** Supplied entries follows **
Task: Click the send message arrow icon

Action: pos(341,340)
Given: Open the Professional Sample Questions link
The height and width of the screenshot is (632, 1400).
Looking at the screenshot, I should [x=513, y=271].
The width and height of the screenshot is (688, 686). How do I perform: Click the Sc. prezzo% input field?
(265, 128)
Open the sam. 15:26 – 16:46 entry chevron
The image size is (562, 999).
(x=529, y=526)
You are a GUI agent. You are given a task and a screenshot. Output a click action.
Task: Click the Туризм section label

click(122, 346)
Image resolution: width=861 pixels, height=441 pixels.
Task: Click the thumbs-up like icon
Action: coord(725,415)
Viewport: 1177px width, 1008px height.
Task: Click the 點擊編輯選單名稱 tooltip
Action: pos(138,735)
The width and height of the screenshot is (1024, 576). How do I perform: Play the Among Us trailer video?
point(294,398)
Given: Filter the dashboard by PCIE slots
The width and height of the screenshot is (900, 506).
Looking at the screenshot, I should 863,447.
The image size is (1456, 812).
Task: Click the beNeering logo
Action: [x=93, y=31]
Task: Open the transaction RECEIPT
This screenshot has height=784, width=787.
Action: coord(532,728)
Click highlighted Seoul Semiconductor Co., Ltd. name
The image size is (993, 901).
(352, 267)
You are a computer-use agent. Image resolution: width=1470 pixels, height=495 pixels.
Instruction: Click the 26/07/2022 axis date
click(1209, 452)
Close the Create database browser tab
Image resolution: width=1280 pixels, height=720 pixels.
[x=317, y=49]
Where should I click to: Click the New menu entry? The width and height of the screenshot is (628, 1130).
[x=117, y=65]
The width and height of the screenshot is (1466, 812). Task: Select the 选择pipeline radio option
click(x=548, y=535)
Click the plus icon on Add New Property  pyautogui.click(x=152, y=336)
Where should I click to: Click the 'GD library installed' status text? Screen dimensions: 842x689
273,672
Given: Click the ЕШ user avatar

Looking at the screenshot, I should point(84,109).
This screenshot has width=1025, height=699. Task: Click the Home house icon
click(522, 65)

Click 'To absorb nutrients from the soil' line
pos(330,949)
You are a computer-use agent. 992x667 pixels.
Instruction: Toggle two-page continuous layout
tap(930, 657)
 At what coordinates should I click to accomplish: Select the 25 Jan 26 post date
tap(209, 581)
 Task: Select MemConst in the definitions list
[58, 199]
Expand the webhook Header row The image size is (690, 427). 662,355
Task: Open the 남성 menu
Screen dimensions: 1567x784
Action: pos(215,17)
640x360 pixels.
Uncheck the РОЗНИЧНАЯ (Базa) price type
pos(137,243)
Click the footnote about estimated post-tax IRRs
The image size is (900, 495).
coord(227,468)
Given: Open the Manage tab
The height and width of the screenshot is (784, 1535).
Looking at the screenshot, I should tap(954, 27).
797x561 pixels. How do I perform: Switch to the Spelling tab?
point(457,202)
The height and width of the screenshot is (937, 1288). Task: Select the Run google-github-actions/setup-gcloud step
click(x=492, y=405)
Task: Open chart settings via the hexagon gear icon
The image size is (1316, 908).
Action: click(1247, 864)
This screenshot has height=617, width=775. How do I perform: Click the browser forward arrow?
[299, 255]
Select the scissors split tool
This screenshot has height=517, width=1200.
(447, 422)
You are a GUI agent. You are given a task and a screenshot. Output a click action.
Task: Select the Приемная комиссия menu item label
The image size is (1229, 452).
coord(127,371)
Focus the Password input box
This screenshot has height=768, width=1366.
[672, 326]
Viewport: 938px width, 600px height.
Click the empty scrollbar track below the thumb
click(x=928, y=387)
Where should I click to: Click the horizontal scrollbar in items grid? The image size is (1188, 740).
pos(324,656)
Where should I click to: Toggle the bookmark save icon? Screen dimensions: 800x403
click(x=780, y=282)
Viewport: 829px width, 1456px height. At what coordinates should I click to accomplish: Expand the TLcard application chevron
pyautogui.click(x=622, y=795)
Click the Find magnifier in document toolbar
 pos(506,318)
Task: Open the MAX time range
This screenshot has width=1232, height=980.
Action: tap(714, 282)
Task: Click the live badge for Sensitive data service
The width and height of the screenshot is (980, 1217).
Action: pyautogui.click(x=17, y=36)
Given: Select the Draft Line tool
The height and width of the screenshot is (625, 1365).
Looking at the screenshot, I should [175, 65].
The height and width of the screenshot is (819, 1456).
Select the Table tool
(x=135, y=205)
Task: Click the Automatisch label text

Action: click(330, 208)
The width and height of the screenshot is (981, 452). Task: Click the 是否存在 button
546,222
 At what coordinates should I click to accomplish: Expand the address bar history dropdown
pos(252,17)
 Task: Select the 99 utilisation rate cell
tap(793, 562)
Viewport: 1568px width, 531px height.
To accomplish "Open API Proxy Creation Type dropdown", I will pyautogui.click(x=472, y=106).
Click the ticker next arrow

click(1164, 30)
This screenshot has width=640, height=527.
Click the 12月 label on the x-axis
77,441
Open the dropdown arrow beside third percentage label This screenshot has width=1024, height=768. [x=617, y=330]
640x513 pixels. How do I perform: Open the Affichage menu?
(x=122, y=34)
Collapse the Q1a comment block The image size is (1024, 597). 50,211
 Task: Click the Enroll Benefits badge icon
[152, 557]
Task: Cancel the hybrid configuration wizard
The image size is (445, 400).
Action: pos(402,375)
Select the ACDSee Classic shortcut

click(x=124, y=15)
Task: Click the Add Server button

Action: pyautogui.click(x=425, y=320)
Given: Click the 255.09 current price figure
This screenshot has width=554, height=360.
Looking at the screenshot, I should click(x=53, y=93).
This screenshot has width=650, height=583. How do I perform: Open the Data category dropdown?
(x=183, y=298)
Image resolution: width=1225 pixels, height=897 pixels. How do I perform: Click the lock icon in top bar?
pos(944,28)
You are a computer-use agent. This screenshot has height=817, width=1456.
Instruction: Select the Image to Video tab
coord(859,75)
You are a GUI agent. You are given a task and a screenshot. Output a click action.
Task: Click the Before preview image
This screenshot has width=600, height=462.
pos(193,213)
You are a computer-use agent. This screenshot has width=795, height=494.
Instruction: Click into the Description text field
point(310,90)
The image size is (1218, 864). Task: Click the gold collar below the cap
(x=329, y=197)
** End of Supplied entries **
Aim of the task
Go through the records above and return each line in which the word "agent" occurs.

Task output
You are a GUI agent. You are given a task and a screenshot. Output a click action.
You are a computer-use agent. Image resolution: width=1470 pixels, height=495 pixels.
You are a computer-use agent. 992x667 pixels.
You are a GUI agent. You are given a task and a screenshot. Output a click action.
You are a computer-use agent. This screenshot has height=817, width=1456.
You are a GUI agent. You are given a task and a screenshot. Output a click action.
You are a computer-use agent. This screenshot has width=795, height=494.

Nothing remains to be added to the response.